In [1]:
import sys
import os
from dotenv import load_dotenv

# 添加 backend 路径
current_dir = os.getcwd()
if 'notebooks' in current_dir:
    backend_path = os.path.abspath(os.path.join(current_dir, '..', 'backend'))
    env_path = os.path.abspath(os.path.join(current_dir, '..', 'backend', '.env'))
else:
    backend_path = os.path.abspath(os.path.join(current_dir, 'backend'))
    env_path = os.path.abspath(os.path.join(current_dir, 'backend', '.env'))

if backend_path not in sys.path:
    sys.path.append(backend_path)

load_dotenv(env_path)
print(f"Backend path added: {backend_path}")

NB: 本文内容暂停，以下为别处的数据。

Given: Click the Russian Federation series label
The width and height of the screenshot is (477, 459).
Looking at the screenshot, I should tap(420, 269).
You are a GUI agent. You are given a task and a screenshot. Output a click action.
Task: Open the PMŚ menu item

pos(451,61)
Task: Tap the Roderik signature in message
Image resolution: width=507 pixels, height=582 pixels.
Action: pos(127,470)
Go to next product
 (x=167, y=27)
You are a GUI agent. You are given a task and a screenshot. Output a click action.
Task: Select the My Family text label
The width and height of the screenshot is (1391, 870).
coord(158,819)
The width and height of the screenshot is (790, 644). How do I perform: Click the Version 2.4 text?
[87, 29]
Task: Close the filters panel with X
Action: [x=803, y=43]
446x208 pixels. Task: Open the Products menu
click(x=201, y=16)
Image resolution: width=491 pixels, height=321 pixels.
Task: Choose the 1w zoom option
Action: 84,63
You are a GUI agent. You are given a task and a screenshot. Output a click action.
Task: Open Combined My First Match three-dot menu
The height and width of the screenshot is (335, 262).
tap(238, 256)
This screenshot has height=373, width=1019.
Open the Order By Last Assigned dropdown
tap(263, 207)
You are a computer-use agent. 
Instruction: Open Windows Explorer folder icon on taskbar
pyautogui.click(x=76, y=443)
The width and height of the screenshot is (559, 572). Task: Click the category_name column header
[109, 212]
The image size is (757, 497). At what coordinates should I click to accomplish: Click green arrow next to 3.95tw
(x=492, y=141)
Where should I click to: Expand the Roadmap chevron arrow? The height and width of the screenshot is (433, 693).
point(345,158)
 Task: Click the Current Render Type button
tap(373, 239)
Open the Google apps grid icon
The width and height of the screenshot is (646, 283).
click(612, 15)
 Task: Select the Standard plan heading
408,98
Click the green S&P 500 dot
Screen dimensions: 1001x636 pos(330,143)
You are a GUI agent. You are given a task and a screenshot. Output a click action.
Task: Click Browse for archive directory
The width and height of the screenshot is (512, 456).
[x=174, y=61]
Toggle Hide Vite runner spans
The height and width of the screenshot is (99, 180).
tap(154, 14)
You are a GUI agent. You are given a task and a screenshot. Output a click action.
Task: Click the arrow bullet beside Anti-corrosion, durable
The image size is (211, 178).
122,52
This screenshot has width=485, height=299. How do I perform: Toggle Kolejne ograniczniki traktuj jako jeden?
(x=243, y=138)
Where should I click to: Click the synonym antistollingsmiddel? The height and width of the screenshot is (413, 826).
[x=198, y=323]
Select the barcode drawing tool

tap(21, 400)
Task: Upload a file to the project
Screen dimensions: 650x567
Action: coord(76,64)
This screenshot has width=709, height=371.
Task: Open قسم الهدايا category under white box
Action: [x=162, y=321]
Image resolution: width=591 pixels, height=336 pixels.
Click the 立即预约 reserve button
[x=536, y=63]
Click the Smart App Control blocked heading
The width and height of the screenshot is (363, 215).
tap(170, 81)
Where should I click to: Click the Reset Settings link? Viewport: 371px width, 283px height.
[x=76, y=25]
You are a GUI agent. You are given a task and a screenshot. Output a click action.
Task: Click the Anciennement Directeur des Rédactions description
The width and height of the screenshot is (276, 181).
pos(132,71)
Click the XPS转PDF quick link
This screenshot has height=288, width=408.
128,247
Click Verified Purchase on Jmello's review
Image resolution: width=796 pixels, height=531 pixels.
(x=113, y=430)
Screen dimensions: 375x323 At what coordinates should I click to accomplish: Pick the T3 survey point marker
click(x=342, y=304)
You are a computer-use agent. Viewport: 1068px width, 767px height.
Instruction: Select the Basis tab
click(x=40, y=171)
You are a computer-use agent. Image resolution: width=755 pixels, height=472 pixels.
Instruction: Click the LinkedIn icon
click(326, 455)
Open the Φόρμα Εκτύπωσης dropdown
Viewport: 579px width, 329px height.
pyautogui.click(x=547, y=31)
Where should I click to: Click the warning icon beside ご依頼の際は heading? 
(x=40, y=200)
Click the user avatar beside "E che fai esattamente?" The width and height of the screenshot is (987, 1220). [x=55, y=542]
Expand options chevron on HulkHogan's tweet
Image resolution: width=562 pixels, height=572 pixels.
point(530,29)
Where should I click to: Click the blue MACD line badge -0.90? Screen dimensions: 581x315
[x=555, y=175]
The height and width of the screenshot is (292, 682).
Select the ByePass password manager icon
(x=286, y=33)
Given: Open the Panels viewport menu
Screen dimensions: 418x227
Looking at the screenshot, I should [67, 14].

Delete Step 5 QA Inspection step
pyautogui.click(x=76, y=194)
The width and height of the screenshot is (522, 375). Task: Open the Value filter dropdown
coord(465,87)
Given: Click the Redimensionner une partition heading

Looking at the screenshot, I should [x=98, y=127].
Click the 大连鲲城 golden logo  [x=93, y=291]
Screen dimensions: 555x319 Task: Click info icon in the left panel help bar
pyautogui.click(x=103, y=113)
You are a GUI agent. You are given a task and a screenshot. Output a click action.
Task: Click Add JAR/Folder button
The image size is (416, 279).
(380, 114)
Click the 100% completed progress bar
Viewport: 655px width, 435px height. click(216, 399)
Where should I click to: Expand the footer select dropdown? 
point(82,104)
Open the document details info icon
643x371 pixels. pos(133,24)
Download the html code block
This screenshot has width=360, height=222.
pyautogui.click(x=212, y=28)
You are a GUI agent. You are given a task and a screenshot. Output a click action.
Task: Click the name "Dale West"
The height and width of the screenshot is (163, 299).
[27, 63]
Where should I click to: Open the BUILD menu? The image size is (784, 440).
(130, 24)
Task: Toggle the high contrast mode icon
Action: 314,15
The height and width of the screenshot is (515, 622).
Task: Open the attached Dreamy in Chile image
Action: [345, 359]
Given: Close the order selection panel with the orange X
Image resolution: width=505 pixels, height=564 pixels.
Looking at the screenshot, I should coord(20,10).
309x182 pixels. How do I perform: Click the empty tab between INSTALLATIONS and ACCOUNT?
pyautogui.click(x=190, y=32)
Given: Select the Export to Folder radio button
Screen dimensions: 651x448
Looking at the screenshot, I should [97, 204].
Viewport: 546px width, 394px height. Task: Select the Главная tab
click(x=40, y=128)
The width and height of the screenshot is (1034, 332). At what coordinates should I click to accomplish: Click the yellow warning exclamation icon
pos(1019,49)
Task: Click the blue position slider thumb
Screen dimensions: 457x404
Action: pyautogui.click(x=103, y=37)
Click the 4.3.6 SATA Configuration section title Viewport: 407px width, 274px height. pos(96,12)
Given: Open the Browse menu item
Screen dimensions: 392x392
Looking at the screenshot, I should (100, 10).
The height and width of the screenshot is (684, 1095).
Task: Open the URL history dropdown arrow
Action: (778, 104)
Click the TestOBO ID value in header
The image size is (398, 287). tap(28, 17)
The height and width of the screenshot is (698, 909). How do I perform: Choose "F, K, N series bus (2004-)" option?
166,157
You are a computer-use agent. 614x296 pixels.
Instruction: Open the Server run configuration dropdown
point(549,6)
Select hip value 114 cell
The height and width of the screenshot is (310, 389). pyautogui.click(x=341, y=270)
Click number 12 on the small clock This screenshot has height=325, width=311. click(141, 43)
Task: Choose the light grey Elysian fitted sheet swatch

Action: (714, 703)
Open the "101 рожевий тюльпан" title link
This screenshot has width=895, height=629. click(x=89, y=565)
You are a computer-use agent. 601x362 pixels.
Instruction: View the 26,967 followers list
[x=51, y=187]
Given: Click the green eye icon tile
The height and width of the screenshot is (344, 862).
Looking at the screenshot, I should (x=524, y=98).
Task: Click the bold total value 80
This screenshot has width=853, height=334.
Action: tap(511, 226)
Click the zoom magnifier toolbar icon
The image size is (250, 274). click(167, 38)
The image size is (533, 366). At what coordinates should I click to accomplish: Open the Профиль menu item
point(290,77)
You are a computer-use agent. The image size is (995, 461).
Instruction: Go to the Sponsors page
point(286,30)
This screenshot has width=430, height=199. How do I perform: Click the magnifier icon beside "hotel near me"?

Backend path added: d:\My Data\Rag\rag-project01-framework\backend


In [2]:
from services.vector_store_service import VectorStoreService, VectorDBConfig
from services.search_service import SearchService
from utils.config import VectorDBProvider
import os

vector_store_service = VectorStoreService()
search_service = SearchService()
print("Services initialized.")

  from pkg_resources import DistributionNotFound, get_distribution


Services initialized.


In [3]:
# 列出当前的 Chroma 集合
collections = vector_store_service.list_collections(provider=VectorDBProvider.CHROMA)
print(f"Current Chroma collections: {collections}")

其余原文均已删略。